In July 2014, the Justice Department announced no criminal civil rights or local charges would be filed against the officers involved. But the agency has not complied with requests to make the final report and findings of that investigation — involving interviews with more than 60 witnesses, crime scene evidence, ballistics reports, videos and photos — public.

We all saw the clown show that featured four USCP testifying to their abuse on January 6 but none of what they allege has been supported by any evidence and there will be none forthcoming:

The U.S. Capitol Police force is attempting to shut down a watchdog lawsuit that attempted to gain public access to materials pertaining to the Jan. 6 Capitol breach by arguing such content is “not public records.”
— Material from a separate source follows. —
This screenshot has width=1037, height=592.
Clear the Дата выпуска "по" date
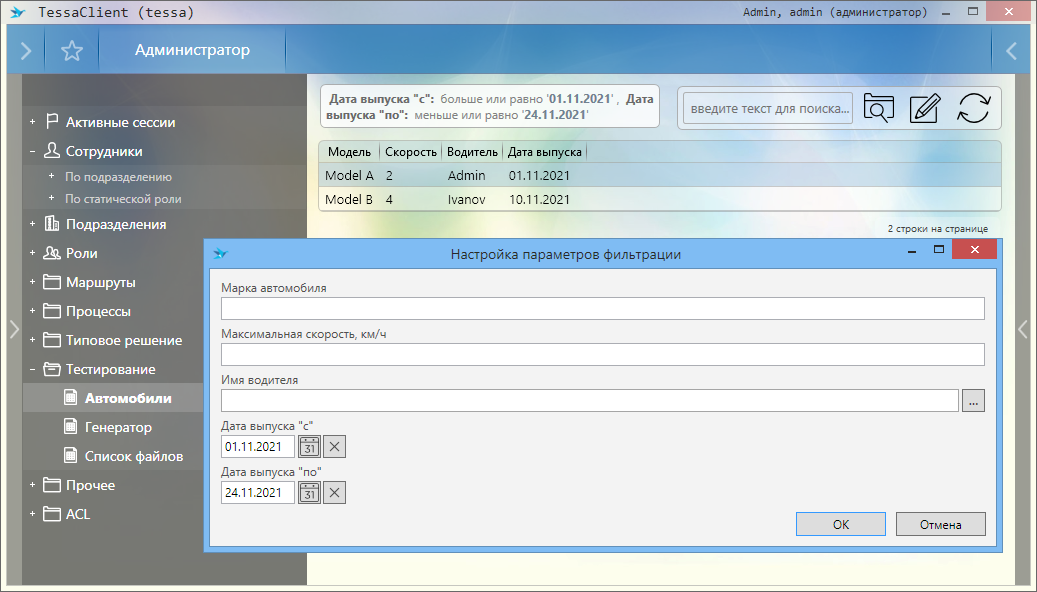[335, 492]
As I said, they are above the law and accountable to almost no one. So to whom are they accountable? Not Pelosi, says USA Today.

In March, Capitol Police spokesperson John Stolnis told USA TODAY that the agency is overseen by the Capitol Police Board. Several congressional committees also oversee the agency, including the House and Senate appropriations committees, the House administration committee and the Senate rules committee.

The Capitol Police Board is made up of the House and Senate sergeants-at-arms, as well as the Capitol architect. The Capitol Police chief serves in a non-voting capacity on the board, according to the Capitol Police website.
 
Pelosi was not a chair or administrator of any committee supervising the Capitol Police at the time of the insurrection. She’s not listed on any of those committees’ websites today, either.

But over at Politifact it says

Security is provided by the sergeant-at-arms of the House, the sergeant-at-arms of the Senate and the Capitol Police. The House sergeant-at-arms reports to the House speaker, Pelosi.

It is Pelosi to whom the USCP House sergeant-at-arms reports. The USCP House sergeant-at-arms is an “elected official”, i.e. said person is elected by whichever party controls the House and they protect their own.

Byrd is no hero. He is a coward. When he does finally appear on The View you’ll know for a fact it’s true.

I am not one to wish demise on anyone but I truly hope that every night when he closes his eyes he sees Ashli Babbitt’s face, stunned and lying in a red pool while bleeding out knowing he murdered an unarmed woman and that it haunts him forever.